━━━━━ Input for this task
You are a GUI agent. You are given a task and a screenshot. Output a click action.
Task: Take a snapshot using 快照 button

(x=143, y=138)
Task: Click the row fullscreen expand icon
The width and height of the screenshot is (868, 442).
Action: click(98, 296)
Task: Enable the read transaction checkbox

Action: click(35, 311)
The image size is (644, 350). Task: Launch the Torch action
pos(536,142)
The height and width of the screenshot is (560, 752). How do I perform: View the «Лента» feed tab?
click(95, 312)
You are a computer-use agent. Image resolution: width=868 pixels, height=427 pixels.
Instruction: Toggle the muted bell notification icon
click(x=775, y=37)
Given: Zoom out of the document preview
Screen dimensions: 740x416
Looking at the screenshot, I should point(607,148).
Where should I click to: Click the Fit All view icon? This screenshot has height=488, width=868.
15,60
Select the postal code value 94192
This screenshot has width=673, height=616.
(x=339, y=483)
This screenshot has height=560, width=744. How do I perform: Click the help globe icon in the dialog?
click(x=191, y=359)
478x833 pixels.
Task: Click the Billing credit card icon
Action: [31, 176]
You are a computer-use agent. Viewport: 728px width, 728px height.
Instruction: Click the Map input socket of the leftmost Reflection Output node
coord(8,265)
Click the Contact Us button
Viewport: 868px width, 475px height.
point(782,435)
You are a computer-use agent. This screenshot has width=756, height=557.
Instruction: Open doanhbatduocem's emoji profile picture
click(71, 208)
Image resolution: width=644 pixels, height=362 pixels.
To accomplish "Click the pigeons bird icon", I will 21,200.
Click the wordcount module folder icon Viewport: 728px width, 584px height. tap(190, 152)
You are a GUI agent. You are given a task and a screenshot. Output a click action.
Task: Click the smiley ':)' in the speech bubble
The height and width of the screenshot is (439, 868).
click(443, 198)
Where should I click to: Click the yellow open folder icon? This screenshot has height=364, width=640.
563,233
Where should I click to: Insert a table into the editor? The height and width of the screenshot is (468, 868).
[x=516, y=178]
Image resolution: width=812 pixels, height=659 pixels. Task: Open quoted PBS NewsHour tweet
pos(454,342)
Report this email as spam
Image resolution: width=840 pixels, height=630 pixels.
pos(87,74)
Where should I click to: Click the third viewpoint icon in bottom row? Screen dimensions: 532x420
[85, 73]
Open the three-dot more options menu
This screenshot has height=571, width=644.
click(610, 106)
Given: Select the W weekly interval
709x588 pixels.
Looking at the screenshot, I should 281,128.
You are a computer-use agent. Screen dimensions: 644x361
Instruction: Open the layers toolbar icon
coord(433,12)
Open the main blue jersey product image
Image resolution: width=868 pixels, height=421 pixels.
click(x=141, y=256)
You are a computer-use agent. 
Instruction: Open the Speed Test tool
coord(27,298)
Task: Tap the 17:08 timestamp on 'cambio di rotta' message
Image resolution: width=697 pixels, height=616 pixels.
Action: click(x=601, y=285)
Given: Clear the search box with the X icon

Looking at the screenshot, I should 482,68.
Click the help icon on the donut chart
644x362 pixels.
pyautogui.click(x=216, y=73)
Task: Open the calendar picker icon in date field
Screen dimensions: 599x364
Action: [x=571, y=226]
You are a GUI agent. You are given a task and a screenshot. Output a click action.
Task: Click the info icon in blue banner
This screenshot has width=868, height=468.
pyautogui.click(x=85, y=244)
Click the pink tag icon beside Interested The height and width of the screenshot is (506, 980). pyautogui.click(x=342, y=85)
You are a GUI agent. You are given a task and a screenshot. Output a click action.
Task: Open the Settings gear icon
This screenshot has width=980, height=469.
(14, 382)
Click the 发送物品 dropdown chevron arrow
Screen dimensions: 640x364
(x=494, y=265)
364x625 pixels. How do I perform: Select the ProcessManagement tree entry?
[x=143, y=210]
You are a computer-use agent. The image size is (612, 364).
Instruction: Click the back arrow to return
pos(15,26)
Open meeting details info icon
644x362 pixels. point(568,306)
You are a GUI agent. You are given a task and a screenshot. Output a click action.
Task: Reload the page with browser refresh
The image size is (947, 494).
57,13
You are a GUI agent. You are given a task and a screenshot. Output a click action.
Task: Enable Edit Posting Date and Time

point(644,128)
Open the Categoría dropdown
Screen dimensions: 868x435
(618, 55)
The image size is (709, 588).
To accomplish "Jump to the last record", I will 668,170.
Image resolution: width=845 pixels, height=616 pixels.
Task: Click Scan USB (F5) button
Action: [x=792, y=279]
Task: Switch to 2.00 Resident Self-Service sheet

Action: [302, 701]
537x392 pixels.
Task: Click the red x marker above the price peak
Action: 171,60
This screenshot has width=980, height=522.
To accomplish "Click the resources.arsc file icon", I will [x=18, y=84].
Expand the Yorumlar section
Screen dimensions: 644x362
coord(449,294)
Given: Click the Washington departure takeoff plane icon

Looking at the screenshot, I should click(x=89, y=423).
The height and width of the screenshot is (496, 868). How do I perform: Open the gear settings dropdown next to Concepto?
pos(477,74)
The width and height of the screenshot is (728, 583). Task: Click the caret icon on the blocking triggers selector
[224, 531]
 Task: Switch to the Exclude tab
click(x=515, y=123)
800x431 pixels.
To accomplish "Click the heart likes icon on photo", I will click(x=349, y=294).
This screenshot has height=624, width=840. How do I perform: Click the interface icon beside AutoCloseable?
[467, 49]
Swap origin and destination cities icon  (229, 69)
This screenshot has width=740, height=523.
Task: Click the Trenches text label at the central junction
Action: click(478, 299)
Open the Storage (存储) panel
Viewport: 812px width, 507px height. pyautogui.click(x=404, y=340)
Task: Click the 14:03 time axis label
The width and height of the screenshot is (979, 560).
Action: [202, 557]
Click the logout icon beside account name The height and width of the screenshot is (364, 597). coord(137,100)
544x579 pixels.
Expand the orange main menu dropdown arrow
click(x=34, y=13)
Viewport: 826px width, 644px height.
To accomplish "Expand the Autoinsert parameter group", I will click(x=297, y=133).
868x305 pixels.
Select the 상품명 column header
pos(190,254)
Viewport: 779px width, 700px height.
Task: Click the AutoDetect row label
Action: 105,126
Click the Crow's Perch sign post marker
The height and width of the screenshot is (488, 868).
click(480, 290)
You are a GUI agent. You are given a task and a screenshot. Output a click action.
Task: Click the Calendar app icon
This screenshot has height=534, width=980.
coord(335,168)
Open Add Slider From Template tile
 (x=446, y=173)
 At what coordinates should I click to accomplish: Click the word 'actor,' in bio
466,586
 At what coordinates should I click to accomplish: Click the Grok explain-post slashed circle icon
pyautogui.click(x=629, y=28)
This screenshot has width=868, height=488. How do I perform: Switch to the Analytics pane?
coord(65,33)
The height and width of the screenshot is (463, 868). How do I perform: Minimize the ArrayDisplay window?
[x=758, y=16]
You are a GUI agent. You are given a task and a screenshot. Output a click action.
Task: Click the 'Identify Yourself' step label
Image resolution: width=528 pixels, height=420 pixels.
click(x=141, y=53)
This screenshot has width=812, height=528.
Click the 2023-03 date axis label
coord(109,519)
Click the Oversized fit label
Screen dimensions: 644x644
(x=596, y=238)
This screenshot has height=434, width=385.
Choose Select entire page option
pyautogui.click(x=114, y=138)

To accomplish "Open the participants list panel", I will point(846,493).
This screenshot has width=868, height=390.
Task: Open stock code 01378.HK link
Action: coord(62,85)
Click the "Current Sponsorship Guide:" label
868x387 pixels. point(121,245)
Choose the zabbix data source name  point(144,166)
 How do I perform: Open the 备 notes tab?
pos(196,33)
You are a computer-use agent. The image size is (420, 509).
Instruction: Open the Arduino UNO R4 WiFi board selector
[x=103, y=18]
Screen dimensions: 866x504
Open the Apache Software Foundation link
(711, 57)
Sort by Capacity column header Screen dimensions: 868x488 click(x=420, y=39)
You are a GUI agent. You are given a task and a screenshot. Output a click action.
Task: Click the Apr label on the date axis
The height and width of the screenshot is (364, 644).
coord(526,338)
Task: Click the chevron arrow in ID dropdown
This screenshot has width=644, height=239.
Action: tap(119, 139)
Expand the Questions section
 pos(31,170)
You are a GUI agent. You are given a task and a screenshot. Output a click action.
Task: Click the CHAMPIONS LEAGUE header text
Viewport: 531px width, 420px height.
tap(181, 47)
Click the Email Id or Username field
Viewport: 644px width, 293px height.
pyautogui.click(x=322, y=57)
━━━━━━━━━━
● Aim:
Pull out every line of the material above that contains the string "Instruction", with case counting.

● Right answer:
Instruction: Toggle the muted bell notification icon
Instruction: Click the Map input socket of the leftmost Reflection Output node
Instruction: Open doanhbatduocem's emoji profile picture
Instruction: Open the layers toolbar icon
Instruction: Open the Speed Test tool
Instruction: Click the back arrow to return
Instruction: Open the Arduino UNO R4 WiFi board selector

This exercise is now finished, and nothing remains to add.